> _CONSIGNE_: Extrayez sans rien modifier les lignes de la liste ci-dessous, de la ligne contenant « Switch to the Inicio » jusqu'à la ligne contenant « (x=673, y=607) », ces deux lignes incluses.

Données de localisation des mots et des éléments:
- - - -

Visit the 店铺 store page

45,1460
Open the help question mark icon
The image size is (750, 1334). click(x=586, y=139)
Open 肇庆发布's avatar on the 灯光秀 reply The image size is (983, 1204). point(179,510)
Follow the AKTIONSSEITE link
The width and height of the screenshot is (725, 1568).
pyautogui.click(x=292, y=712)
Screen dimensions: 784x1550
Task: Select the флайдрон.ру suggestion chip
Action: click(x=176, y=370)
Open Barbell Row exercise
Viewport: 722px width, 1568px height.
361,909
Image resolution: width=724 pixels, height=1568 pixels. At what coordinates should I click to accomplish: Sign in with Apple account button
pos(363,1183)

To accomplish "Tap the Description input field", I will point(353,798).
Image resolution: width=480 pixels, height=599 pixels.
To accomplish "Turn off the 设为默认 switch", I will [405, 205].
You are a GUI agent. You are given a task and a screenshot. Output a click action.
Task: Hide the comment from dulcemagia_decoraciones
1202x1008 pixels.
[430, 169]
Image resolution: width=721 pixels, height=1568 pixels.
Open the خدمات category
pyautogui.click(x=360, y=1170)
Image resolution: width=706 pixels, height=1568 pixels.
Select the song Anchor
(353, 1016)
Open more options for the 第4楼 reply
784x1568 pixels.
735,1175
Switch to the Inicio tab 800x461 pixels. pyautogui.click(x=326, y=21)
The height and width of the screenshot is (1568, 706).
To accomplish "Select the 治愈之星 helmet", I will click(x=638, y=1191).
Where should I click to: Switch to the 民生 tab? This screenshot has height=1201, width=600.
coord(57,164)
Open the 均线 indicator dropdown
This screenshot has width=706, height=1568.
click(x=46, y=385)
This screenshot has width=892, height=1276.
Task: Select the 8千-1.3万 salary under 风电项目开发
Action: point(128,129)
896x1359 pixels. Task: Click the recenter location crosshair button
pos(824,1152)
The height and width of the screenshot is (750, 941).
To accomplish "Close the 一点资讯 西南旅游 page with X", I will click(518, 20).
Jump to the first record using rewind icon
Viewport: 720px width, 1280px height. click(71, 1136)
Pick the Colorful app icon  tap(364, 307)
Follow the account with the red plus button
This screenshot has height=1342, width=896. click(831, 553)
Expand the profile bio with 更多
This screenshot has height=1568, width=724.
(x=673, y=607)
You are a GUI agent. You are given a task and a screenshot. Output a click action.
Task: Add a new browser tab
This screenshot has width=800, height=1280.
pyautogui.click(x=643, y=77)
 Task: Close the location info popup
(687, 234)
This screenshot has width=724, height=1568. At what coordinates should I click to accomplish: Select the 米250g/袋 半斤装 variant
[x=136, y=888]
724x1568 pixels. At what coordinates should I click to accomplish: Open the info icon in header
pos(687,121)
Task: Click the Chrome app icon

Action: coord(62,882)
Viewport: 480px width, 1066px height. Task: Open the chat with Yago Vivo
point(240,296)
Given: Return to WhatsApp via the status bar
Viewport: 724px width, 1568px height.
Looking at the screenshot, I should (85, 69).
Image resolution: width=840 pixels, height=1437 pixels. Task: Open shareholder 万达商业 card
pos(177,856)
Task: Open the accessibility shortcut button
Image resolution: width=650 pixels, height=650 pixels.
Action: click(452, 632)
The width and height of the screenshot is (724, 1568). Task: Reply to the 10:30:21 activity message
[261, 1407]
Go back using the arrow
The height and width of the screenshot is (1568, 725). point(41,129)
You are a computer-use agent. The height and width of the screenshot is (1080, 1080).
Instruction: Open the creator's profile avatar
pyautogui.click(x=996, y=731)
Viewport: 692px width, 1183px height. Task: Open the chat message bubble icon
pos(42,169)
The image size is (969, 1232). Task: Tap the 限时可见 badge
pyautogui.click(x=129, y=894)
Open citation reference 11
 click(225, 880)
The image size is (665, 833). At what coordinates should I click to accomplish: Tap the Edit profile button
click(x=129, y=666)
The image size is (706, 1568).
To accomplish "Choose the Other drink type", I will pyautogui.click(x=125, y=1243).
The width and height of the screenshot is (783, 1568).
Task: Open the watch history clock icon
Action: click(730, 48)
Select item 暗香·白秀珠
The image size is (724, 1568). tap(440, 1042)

- - - -

> _RÉSULTAT_:
Switch to the Inicio tab 800x461 pixels. pyautogui.click(x=326, y=21)
The height and width of the screenshot is (1568, 706).
To accomplish "Select the 治愈之星 helmet", I will click(x=638, y=1191).
Where should I click to: Switch to the 民生 tab? This screenshot has height=1201, width=600.
coord(57,164)
Open the 均线 indicator dropdown
This screenshot has width=706, height=1568.
click(x=46, y=385)
This screenshot has width=892, height=1276.
Task: Select the 8千-1.3万 salary under 风电项目开发
Action: point(128,129)
896x1359 pixels. Task: Click the recenter location crosshair button
pos(824,1152)
The height and width of the screenshot is (750, 941).
To accomplish "Close the 一点资讯 西南旅游 page with X", I will click(518, 20).
Jump to the first record using rewind icon
Viewport: 720px width, 1280px height. click(71, 1136)
Pick the Colorful app icon  tap(364, 307)
Follow the account with the red plus button
This screenshot has height=1342, width=896. click(831, 553)
Expand the profile bio with 更多
This screenshot has height=1568, width=724.
(x=673, y=607)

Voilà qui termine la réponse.